- _Polecenie_
Wyodrębnij dosłownie fragment tekstu o wiśniowych trendach w makijażu od słów „Zmysłowe i wyrafinowane, bez” aż do słów „coś dla siebie.” włącznie.

- _Dokument_
= = = = =

Reklama

W tym artykule:

  1. Usta w kolorze cherry na 2025
  2. Cherry blush, czyli wiśnia na policzkach
  3. Wiśniowe paznokcie na 2025 rok
Reklama

Na paznokciach, na ustach, na policzkach… wiśniowe akcenty będą w tym roku wszędzie. Zapewne część z was obawia się, że jest to zbyt mocny trend, dlatego uspokajamy was słowami wizażystki Chanel, Ninni Nummeli. „Wiśnia jest wszechstronna i nadaje się do powszechnego noszenia, od jasnych wiśniowych czerwieni po głębokie bordowe tony” – tłumaczy. Hannah Murray, globalna dyrektor artystyczna w Bobbi Brown, dodaje, że „cherry może przybrać zarówno formę efektownego glamour, jak i nieco mocniejszą czy twardszą wersję”.

Usta w kolorze cherry na 2025

Zmysłowe i wyrafinowane, bez mocnych granic i wyrysowanych konturów. I oczywiście w odcieniu soczystej wiśni. Właśnie tak, przynajmniej według trendów, będą prezentowały się usta w 2025 roku. Na szczęście w tej makijażowej inspiracji każdy powinien znaleźć coś dla siebie.

= = = = =

- _Zestaw danych_
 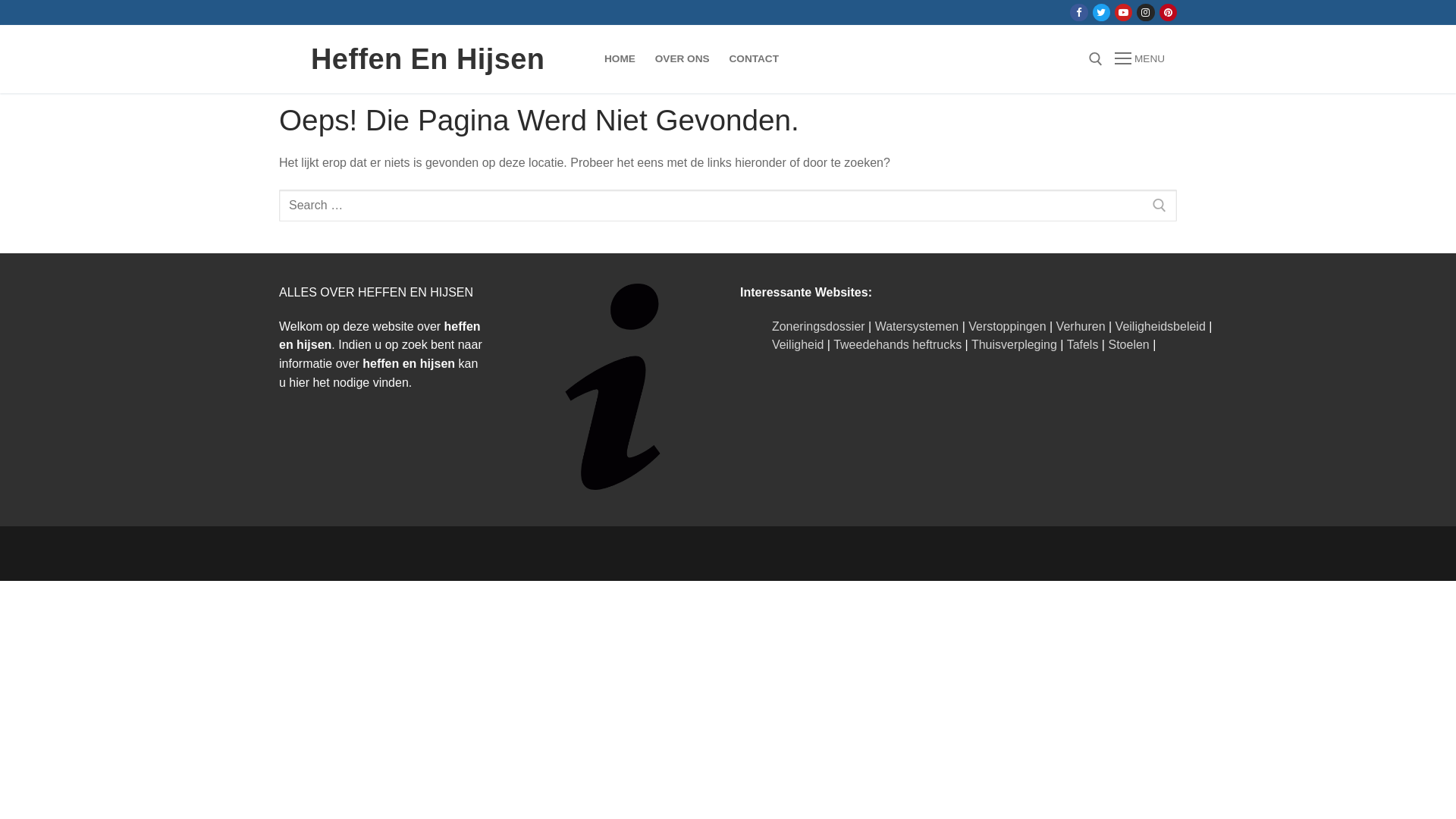 I want to click on 'Veiligheid', so click(x=797, y=344).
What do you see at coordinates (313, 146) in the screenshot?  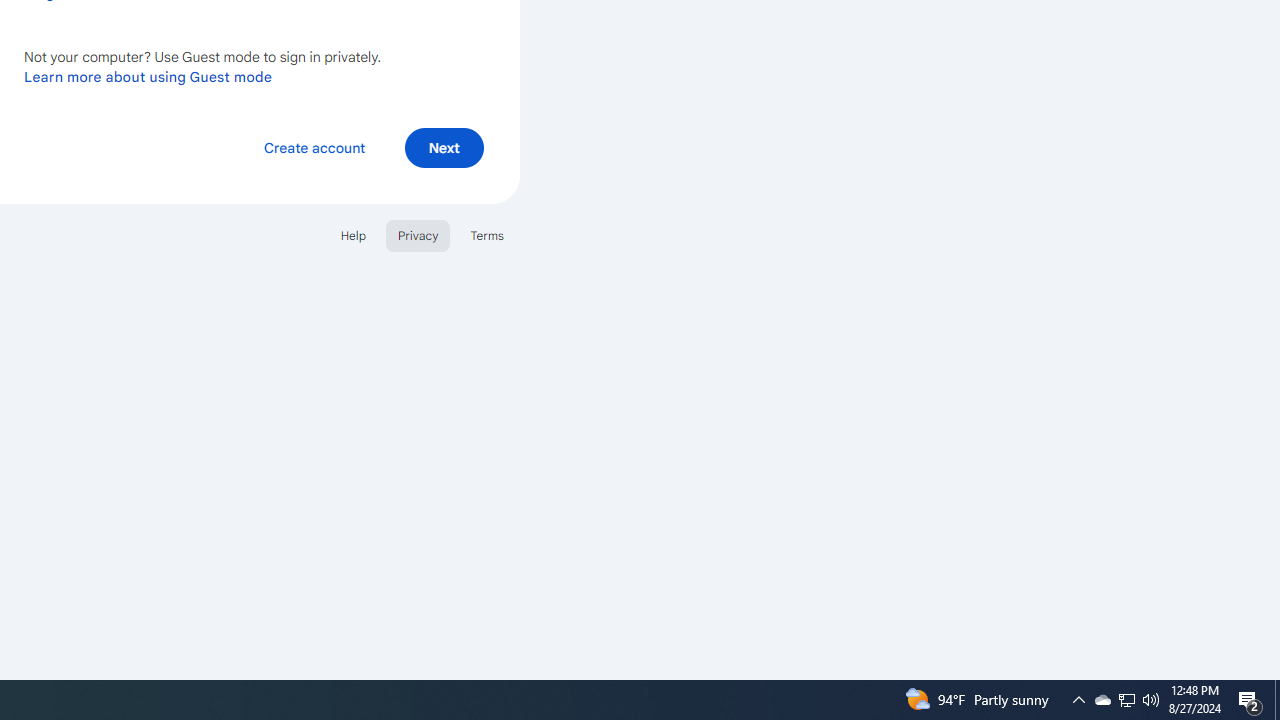 I see `'Create account'` at bounding box center [313, 146].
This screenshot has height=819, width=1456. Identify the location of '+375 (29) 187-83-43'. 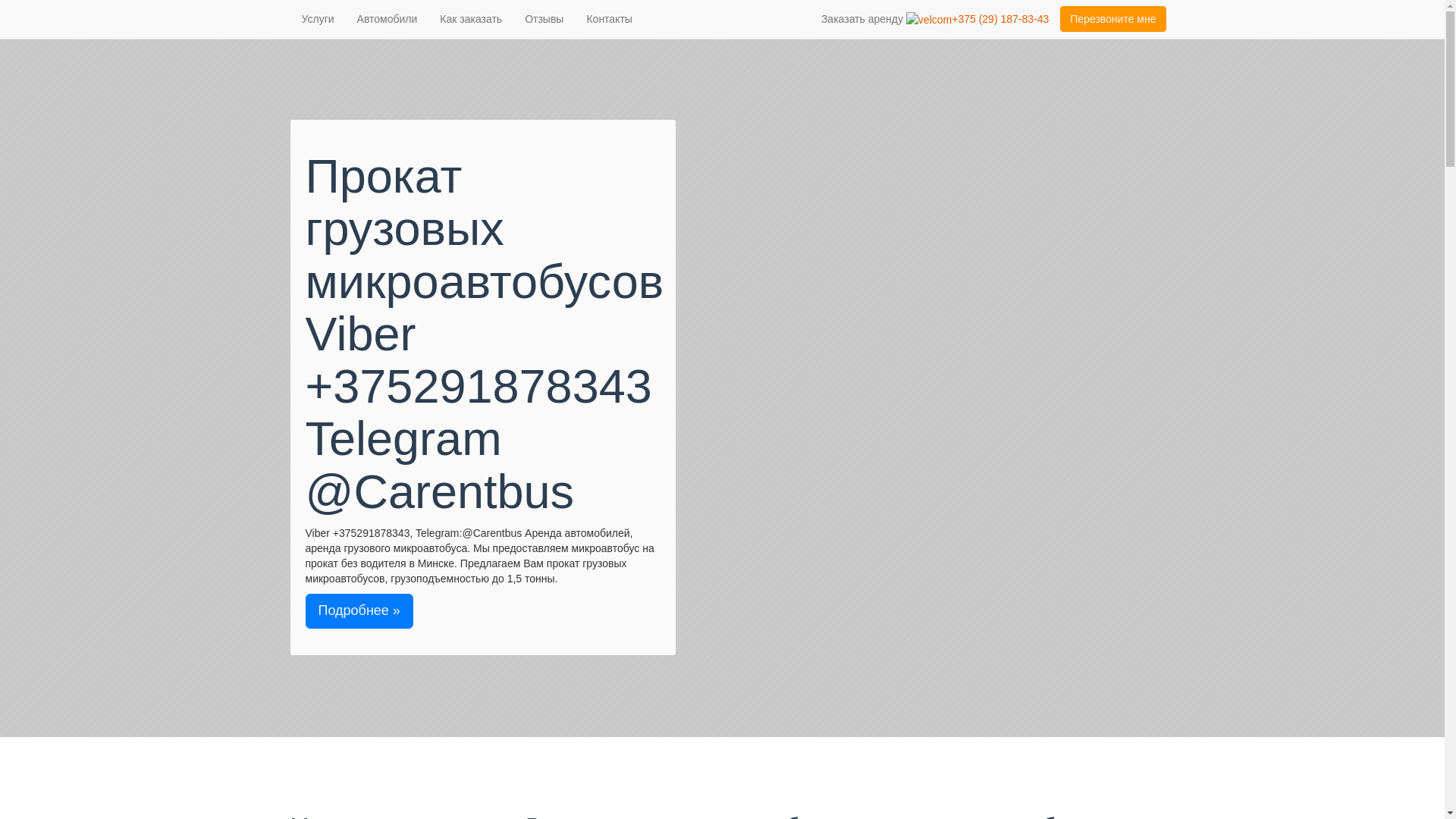
(906, 18).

= = = = =

- _Wynik_
Zmysłowe i wyrafinowane, bez mocnych granic i wyrysowanych konturów. I oczywiście w odcieniu soczystej wiśni. Właśnie tak, przynajmniej według trendów, będą prezentowały się usta w 2025 roku. Na szczęście w tej makijażowej inspiracji każdy powinien znaleźć coś dla siebie.